### Data for analysis
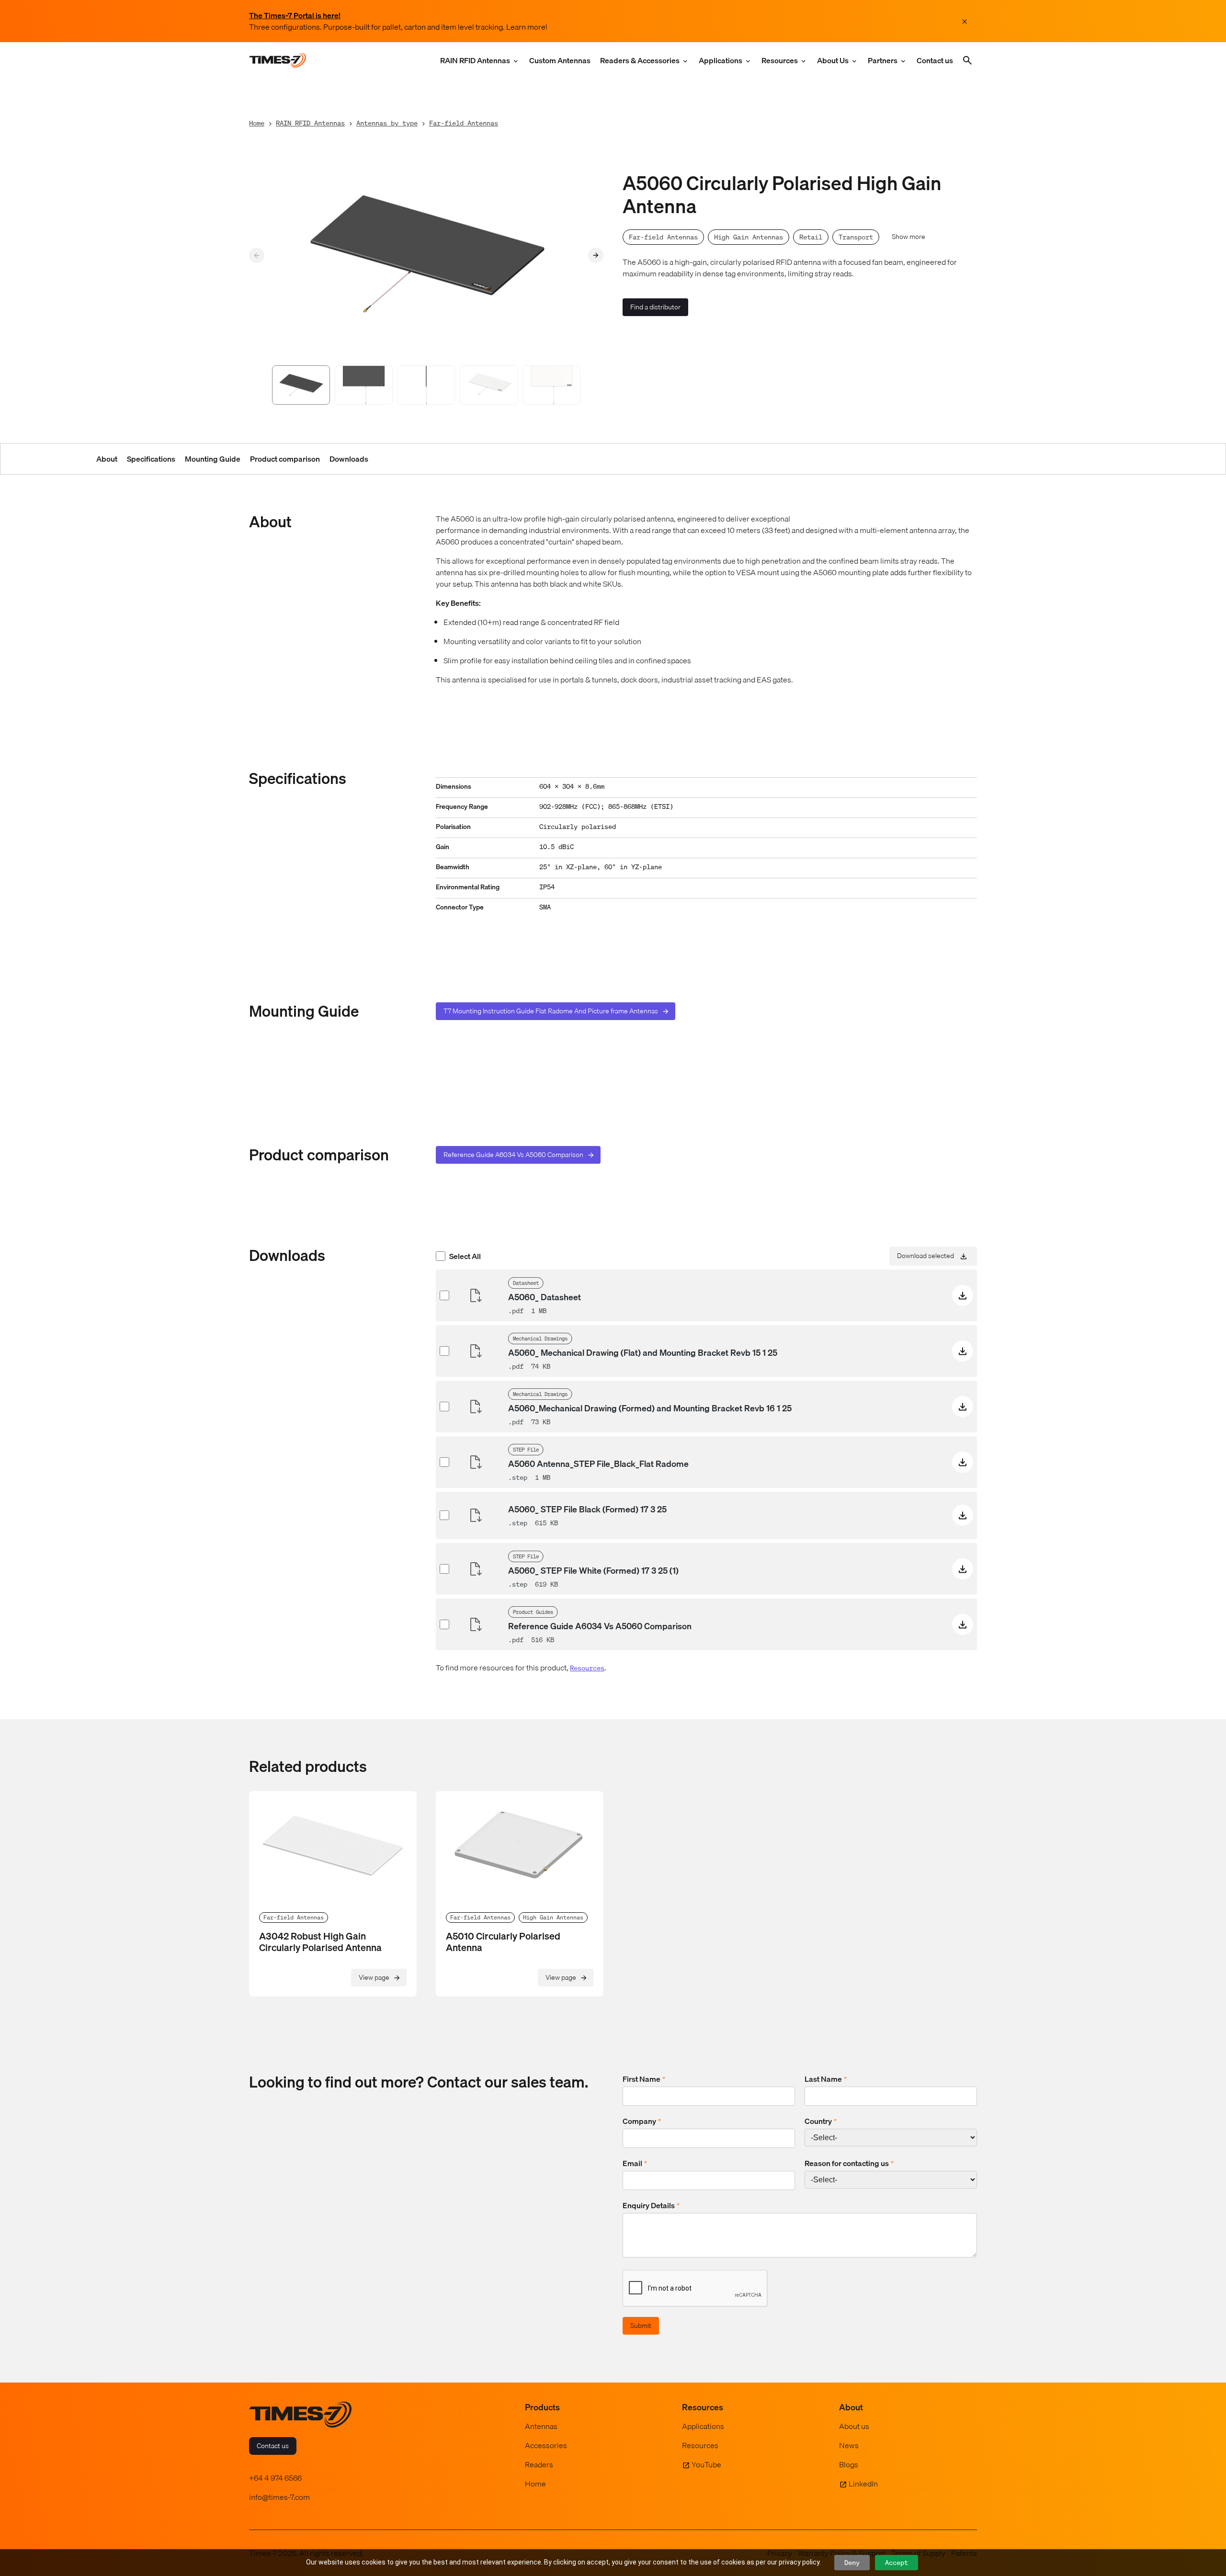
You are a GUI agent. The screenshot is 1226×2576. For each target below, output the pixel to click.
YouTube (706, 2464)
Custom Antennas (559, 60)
---
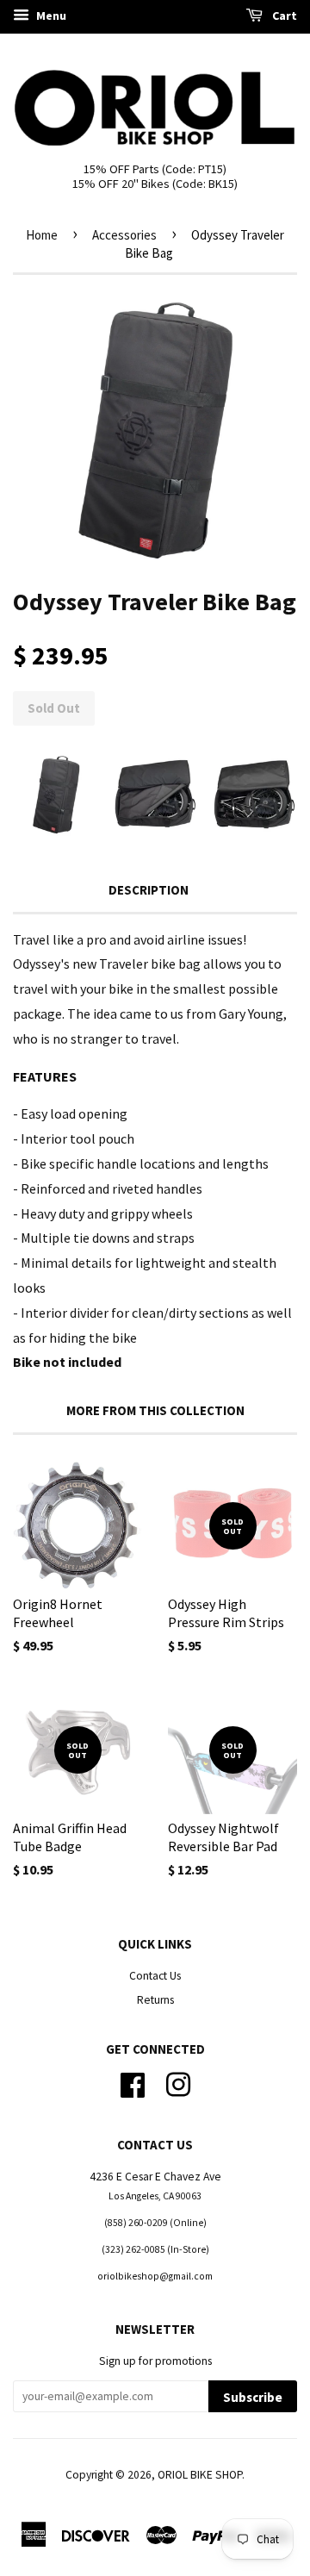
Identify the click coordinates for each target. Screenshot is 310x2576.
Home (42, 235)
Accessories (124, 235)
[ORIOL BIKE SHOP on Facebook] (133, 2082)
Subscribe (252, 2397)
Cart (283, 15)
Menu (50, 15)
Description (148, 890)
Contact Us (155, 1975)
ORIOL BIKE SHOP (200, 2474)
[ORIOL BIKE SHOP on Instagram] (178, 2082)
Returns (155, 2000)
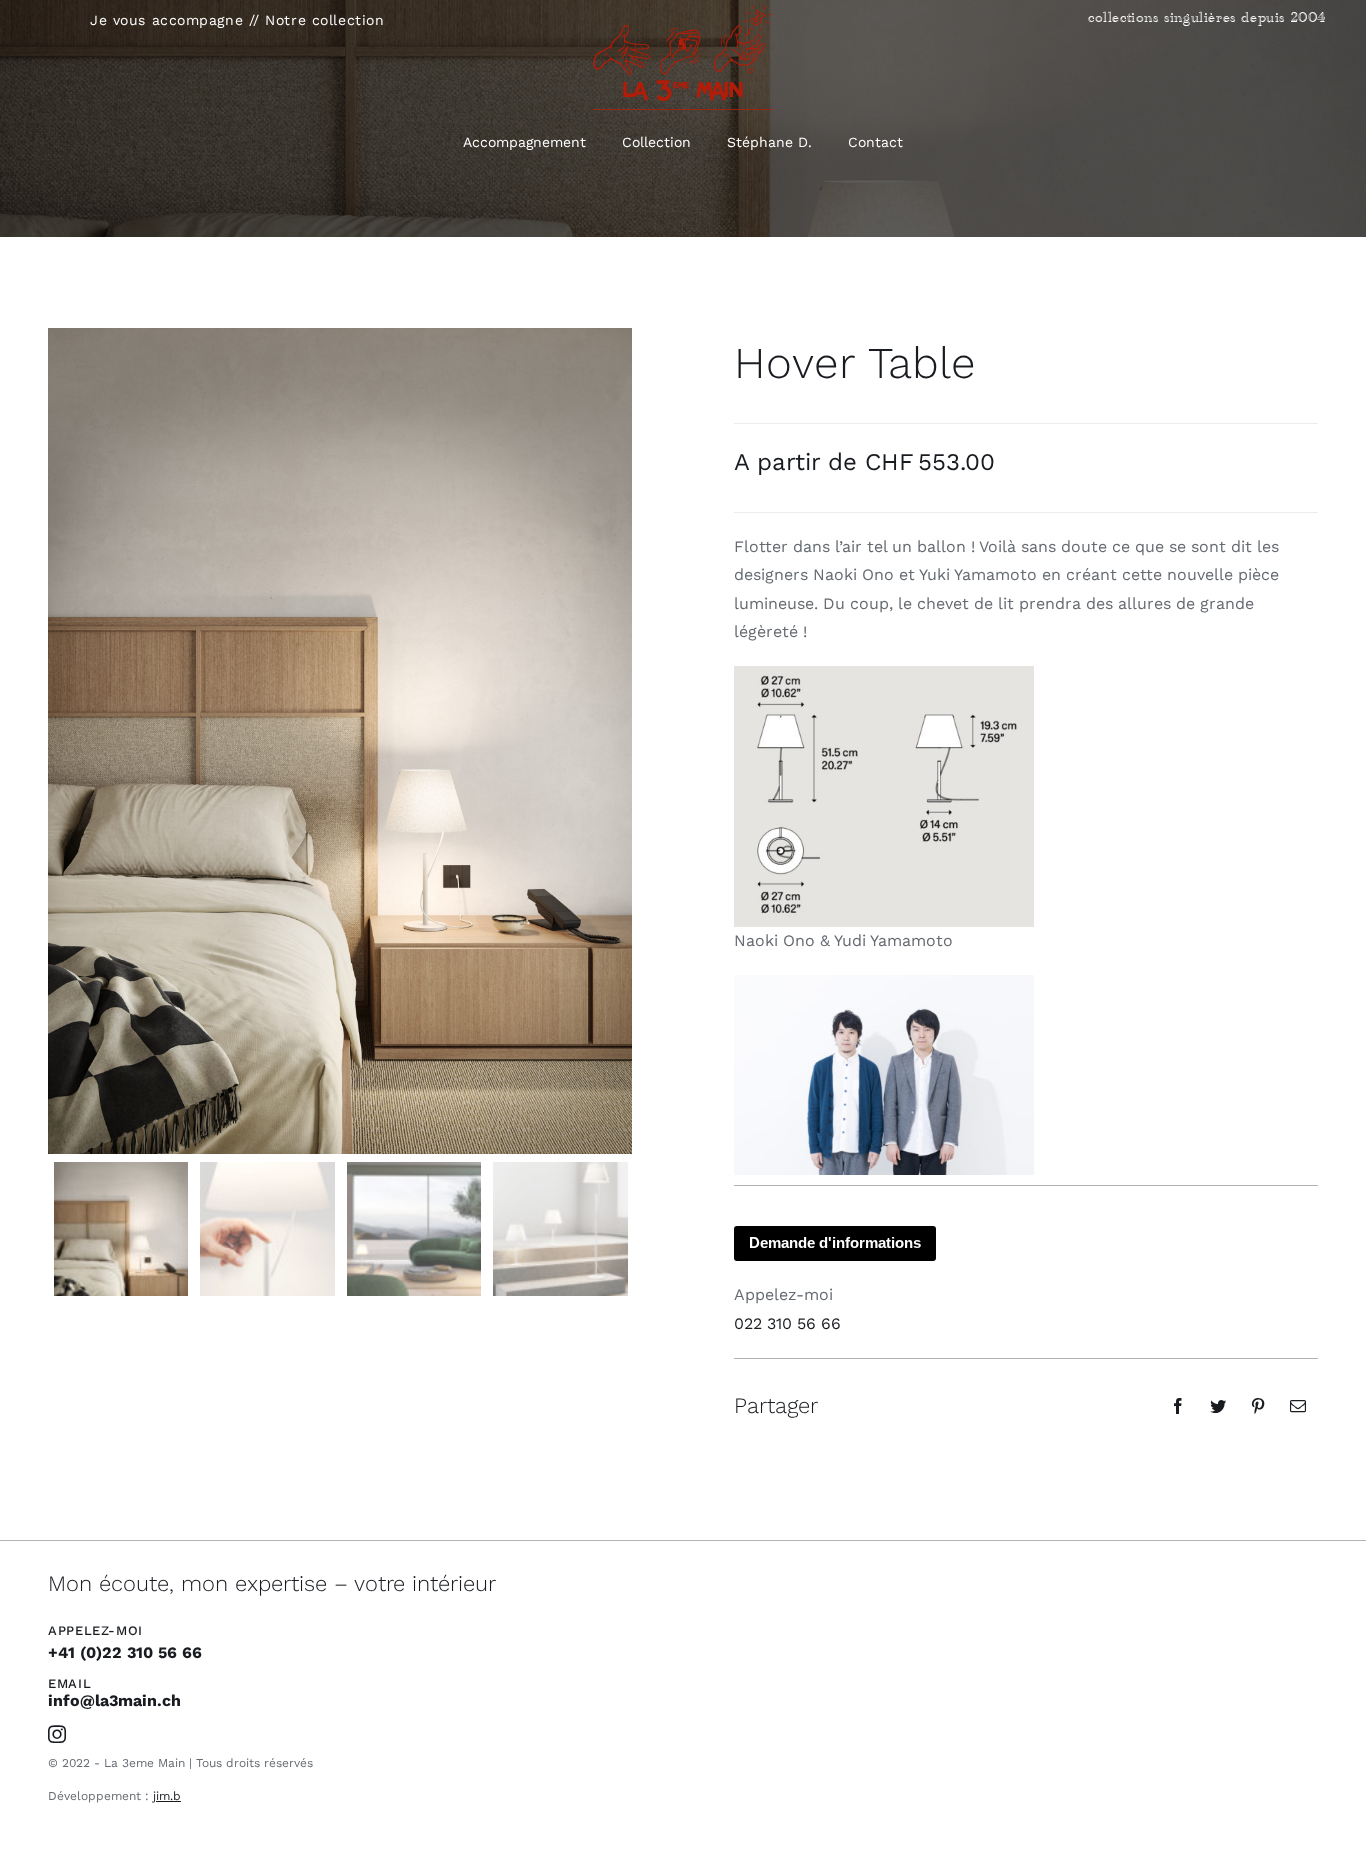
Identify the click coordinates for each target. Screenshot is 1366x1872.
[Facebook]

### Task to complete
From the records above, extract exactly and only the lines that begin at the line with "Accessories (124, 235)" and stop after the line with "Returns (155, 2000)".

### Result below
Accessories (124, 235)
[ORIOL BIKE SHOP on Facebook] (133, 2082)
Subscribe (252, 2397)
Cart (283, 15)
Menu (50, 15)
Description (148, 890)
Contact Us (155, 1975)
ORIOL BIKE SHOP (200, 2474)
[ORIOL BIKE SHOP on Instagram] (178, 2082)
Returns (155, 2000)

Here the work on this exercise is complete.